No se trataba propiamente de una ruptura, y menos aún de un rompimiento traumático entre el presidente saliente y el presidente entrante, no, en modo alguno, sino del nacimiento de un nuevo sol y el natural ocultamiento del que estaba próximo a apagarse. Era el dato fundamental del sistema político imperante, que exigía un Ejecutivo avasallador y todopoderoso. Lo cual no se presentaba de una noche para la mañana del día siguiente, sino que tenía pautado un ritual. Según éste, un cierto distanciamiento, a veces aparente, era como el punto de partida del ciclo sexenal que rigió durante siete décadas.

El dato quizás más sobresaliente de las campañas electorales de entonces, en particular la del candidato presidencial oficialista, fue siempre el brutal y a la vez innecesario derroche de recursos. La actual generación y quizá también la que inmediatamente le antecede, no tienen ni remotamente idea de lo que era, cada seis años, ese insultante dispendio en gastos de campaña de todo tipo (propaganda y difusión, regalos, convites, viajes, acarreos, comilonas, y todo en grado superlativo).

Todo el mundo sabía o al menos adivinaba de dónde salían las carretadas de dinero para pagar esos gastos tan exagerados de campaña. Obviamente del erario público. Sería interesante saber si a lo largo de las siete décadas de la hegemonía priista alguien o alguna dependencia, Hacienda o Gobernación, no sé, llevó registro y cuenta, así haya sido en forma gruesa, de ese despiadado saqueo de las arcas públicas. Seguramente no. Y lo más probable es que tampoco ningún equipo de investigadores, así cuente con todas las herramientas para el caso y total acceso a la documentación, lo más probable es que no exista ya posibilidad de cuantificar, repito, así sea en forma gruesa, la dimensión de ese descomunal atraco a la nación. Pero el hecho de que no se pueda medir no significa en modo alguno que el grupo que lo realizó esté históricamente exonerado.

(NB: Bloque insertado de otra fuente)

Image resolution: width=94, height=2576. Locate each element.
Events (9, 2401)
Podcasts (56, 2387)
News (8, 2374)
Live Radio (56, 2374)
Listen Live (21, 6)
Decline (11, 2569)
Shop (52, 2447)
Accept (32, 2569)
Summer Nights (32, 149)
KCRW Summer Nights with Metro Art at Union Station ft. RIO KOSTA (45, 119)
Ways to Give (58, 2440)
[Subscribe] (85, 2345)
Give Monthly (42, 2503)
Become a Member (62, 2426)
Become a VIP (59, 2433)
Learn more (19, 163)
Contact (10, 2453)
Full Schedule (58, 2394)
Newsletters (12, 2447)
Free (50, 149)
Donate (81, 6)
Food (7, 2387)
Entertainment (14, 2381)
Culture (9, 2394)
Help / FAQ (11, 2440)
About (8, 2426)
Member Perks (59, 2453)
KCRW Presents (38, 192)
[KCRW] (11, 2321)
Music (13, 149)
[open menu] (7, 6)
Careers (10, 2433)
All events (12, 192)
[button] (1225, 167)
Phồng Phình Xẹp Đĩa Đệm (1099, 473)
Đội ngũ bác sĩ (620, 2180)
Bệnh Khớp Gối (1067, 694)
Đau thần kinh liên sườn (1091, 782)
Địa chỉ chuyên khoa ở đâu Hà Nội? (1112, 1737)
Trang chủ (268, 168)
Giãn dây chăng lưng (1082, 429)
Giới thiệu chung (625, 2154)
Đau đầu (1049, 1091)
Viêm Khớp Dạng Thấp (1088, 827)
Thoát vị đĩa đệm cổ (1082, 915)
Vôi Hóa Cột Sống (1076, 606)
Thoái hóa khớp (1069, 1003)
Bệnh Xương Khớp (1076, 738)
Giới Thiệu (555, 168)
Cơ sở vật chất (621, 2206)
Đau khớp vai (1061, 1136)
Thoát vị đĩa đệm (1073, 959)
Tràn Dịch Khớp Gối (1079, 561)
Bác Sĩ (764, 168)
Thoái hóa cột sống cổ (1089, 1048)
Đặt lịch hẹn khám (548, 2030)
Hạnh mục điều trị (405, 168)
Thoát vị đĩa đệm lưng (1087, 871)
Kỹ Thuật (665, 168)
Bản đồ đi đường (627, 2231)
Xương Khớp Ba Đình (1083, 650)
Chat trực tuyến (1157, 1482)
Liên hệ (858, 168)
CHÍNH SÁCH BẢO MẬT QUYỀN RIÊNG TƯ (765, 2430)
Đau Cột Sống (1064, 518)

Un dato más, el tercero: vistas las circunstancias en que se realizaban las campañas presidenciales hasta hace un cuarto de siglo, ninguna duda había entonces, desde el inicio de éstas, acerca de cuál sería el resultado de la elección. Ahora, a contrapelo de lo que señalaron las encuestas a lo largo del proceso, quiérase o no la expectativa sobre el ganador se mantuvo hasta el final.